Problem statement:
Please lay out the stretch of the material from the line containing "Locate each specified" through the line containing "joy (444, 896)", both included, as a numbered list with blank lines dropped and the pictures left out.

Information provided:

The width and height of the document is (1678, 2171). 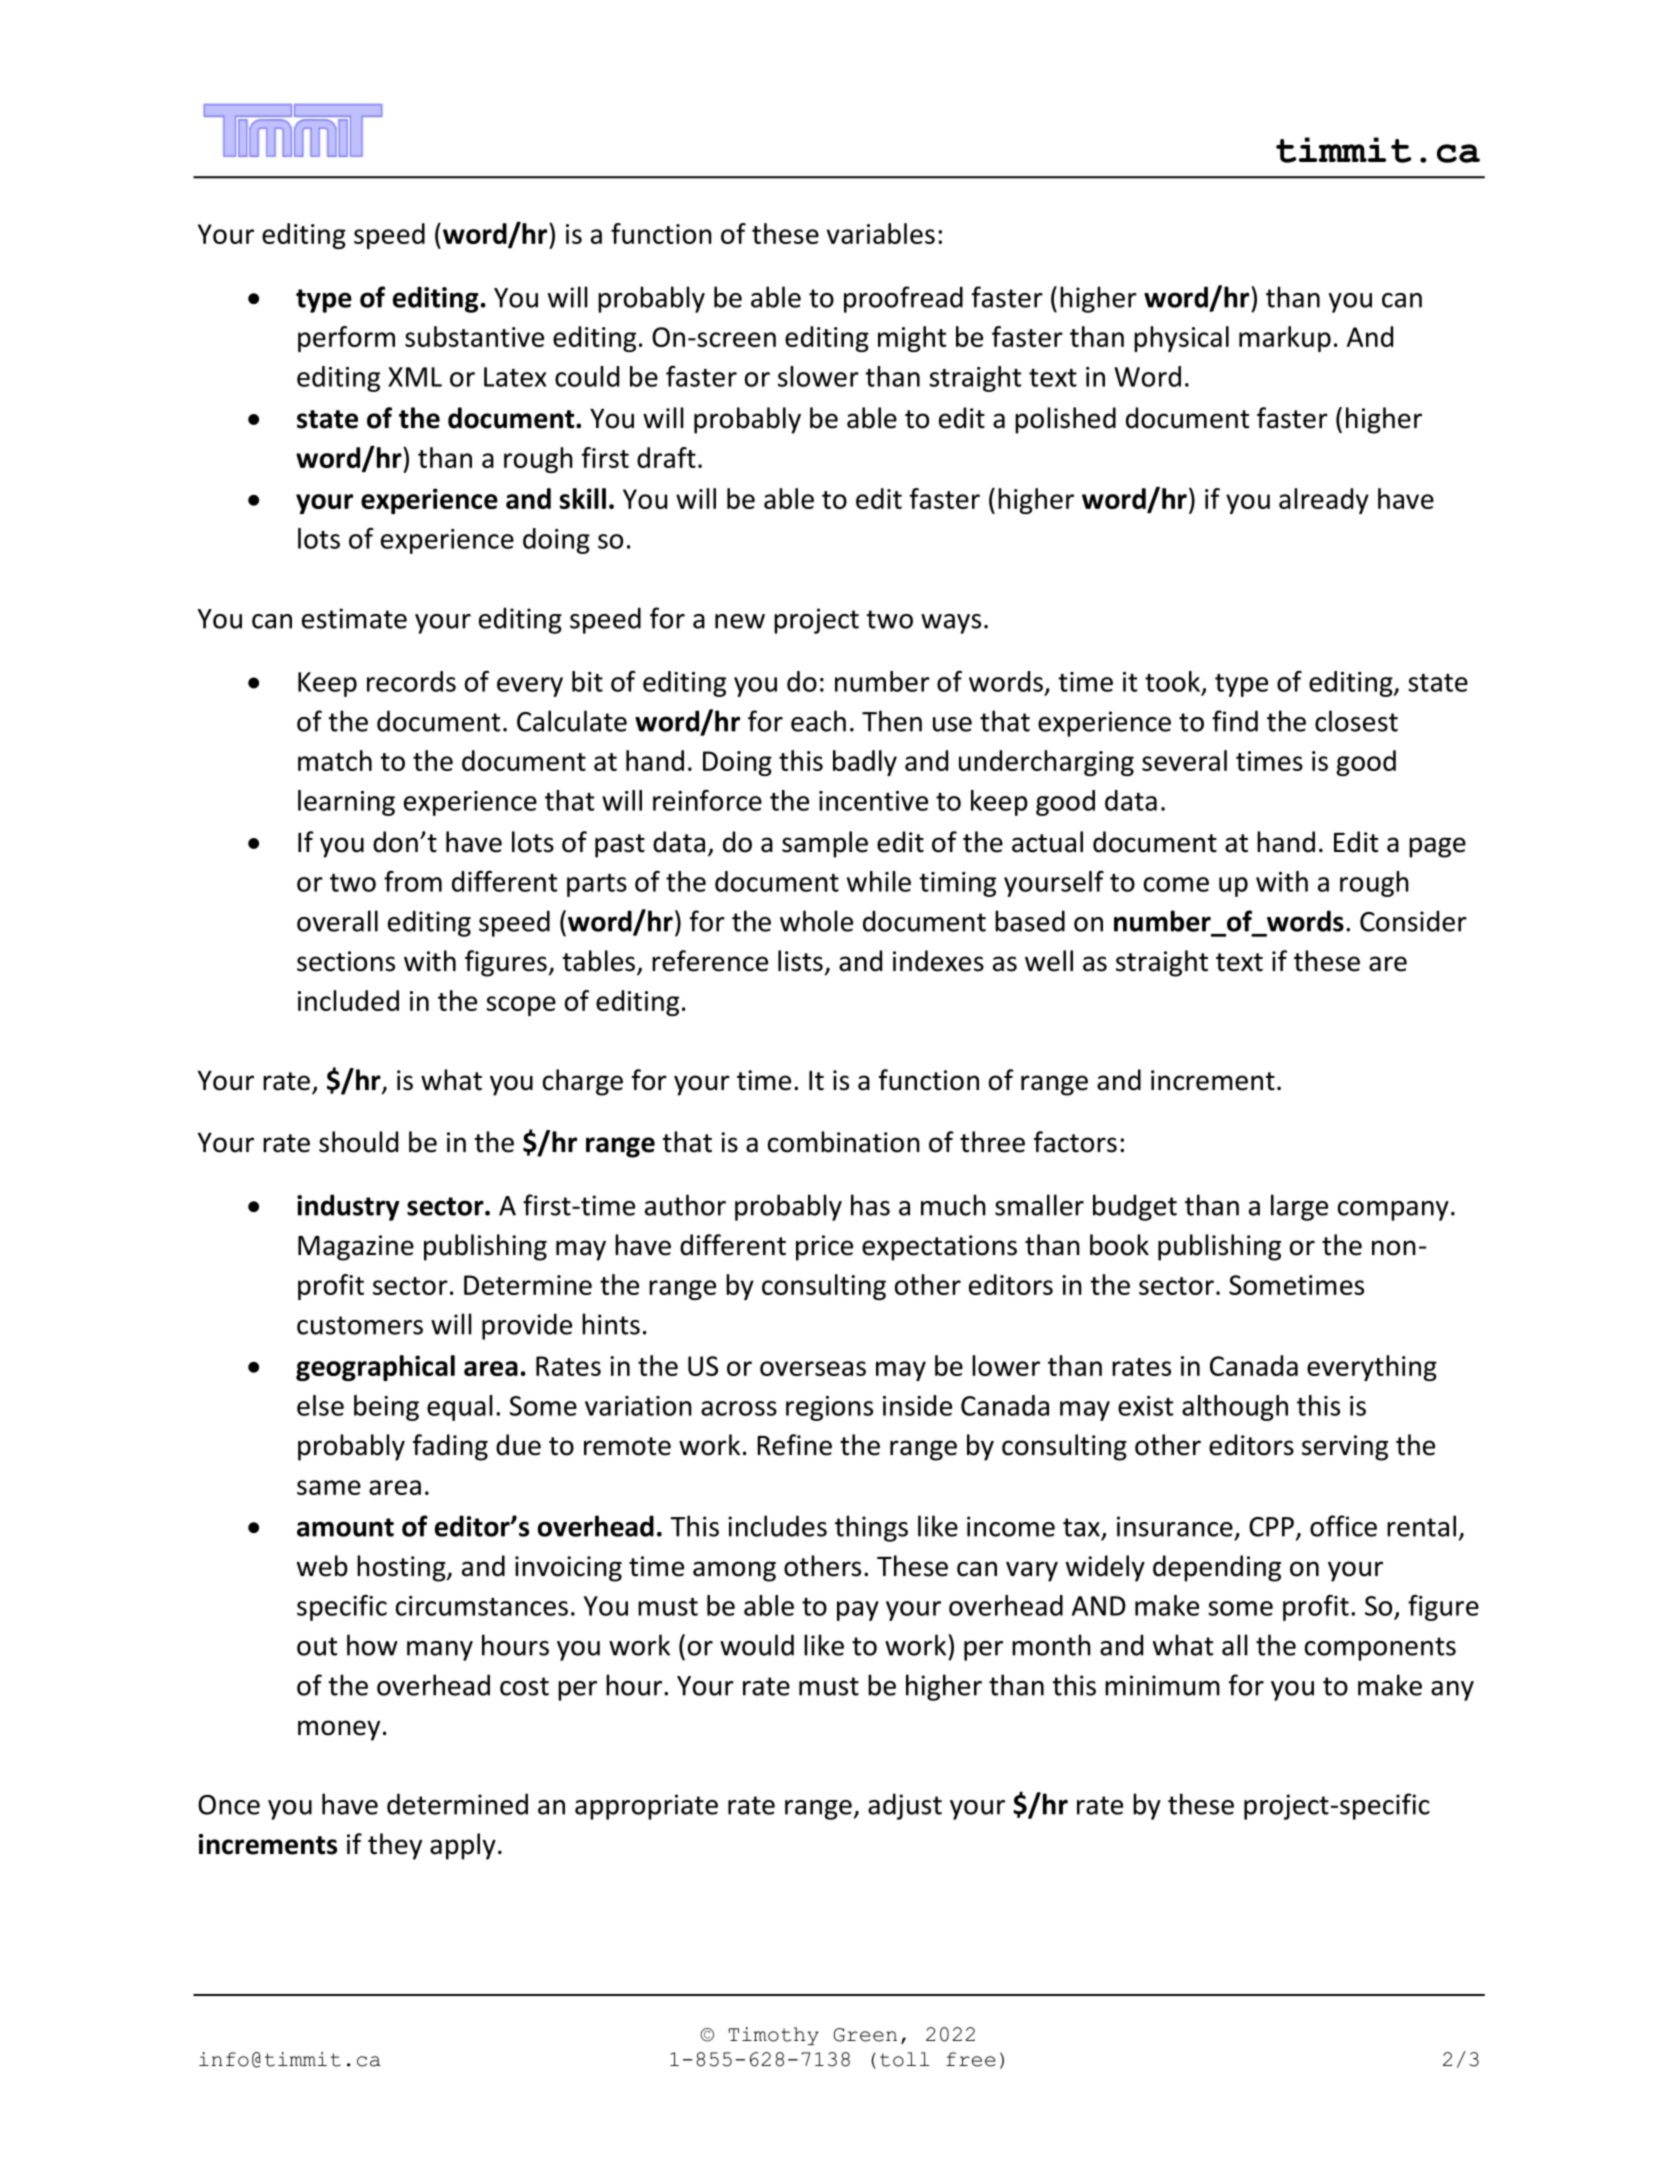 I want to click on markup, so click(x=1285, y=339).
--
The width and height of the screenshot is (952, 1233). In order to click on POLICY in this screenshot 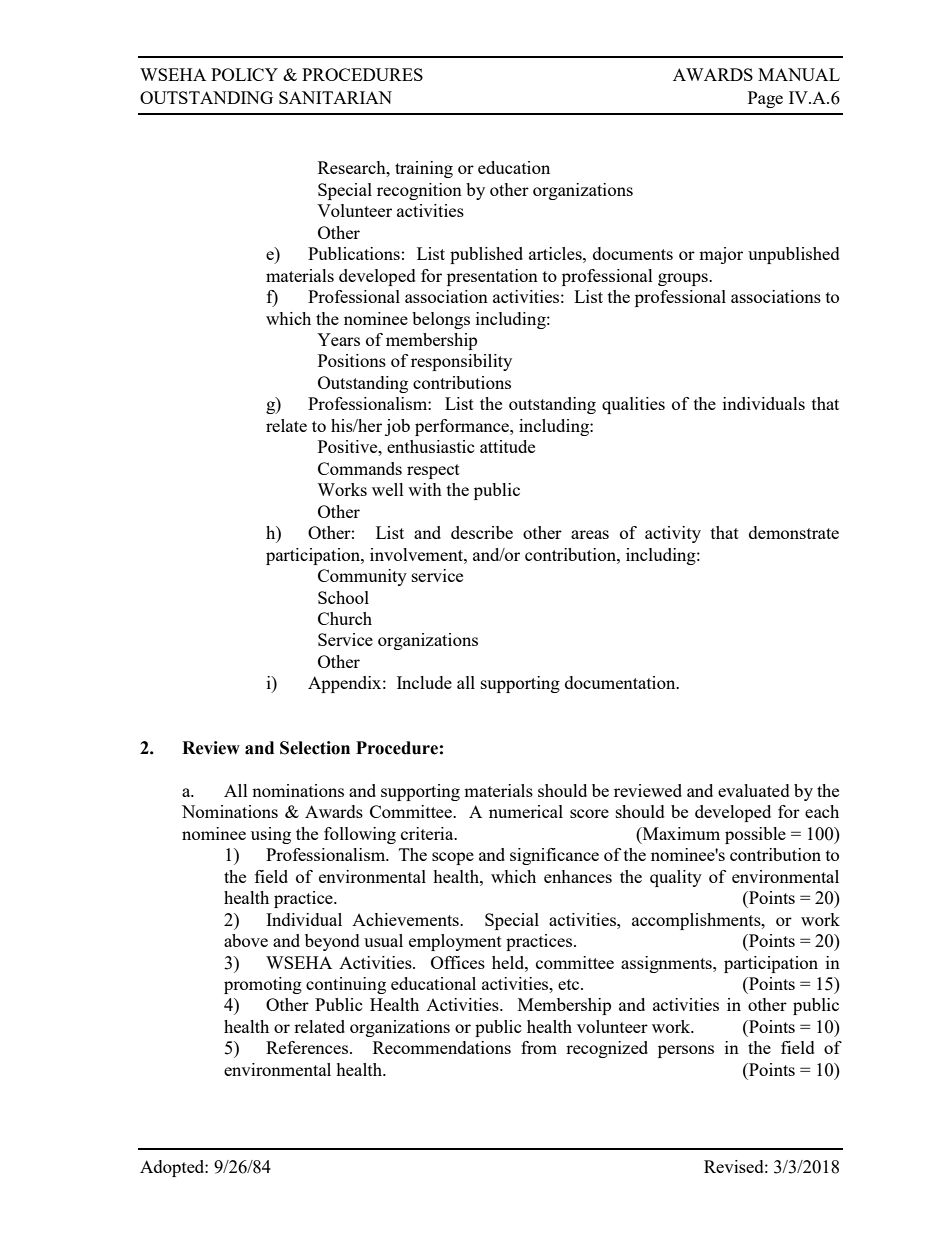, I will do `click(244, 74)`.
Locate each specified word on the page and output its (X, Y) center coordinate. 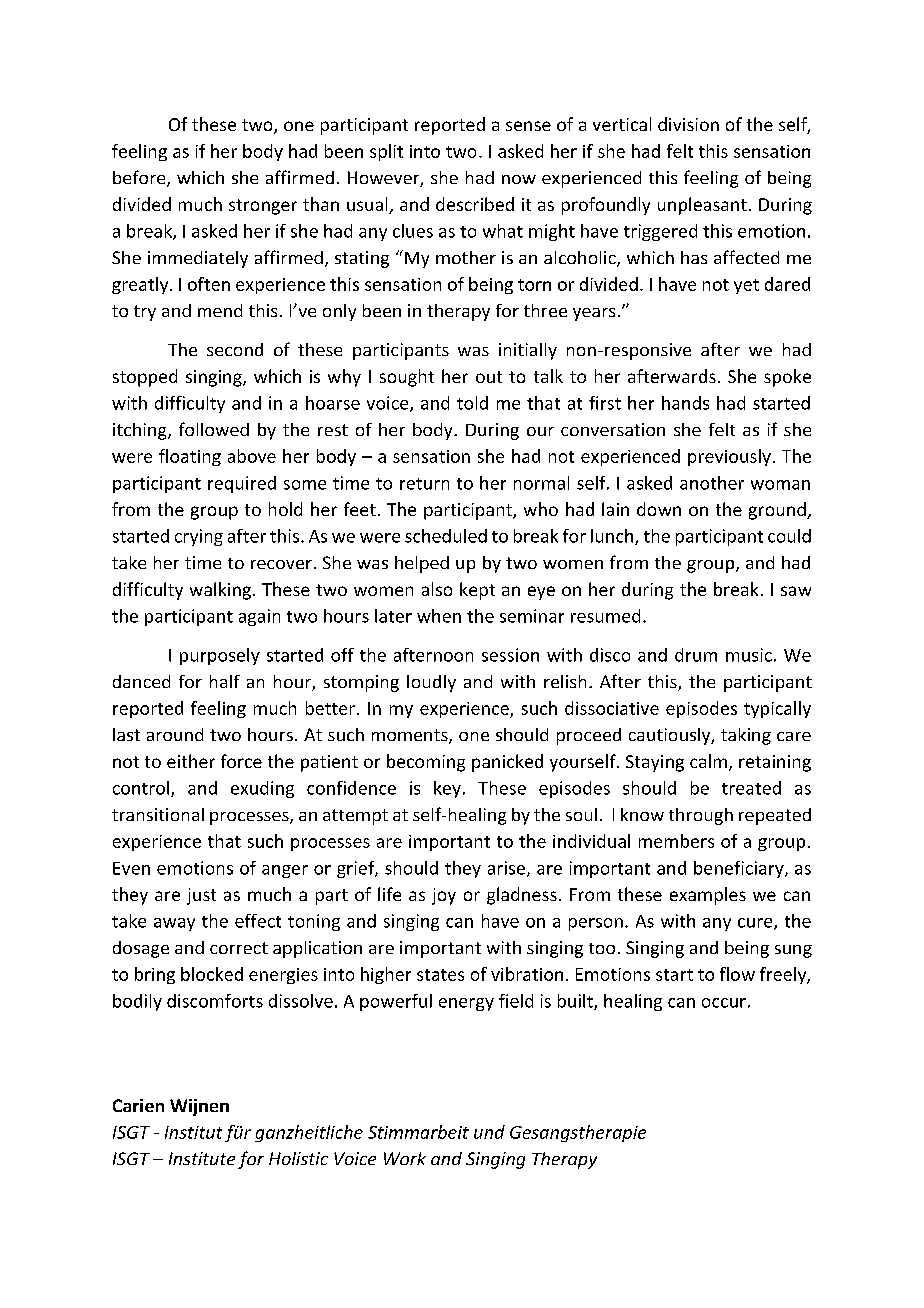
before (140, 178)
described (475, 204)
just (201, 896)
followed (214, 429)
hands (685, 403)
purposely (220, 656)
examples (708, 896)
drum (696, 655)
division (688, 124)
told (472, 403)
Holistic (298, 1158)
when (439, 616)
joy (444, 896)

Correct result:
1. Locate each specified word on the page and output its (X, Y) center coordinate. 
2. before (140, 178)
3. described (475, 204)
4. just (201, 896)
5. followed (214, 429)
6. hands (685, 403)
7. purposely (220, 656)
8. examples (708, 896)
9. drum (696, 655)
10. division (688, 124)
11. told (472, 403)
12. Holistic (298, 1158)
13. when (439, 616)
14. joy (444, 896)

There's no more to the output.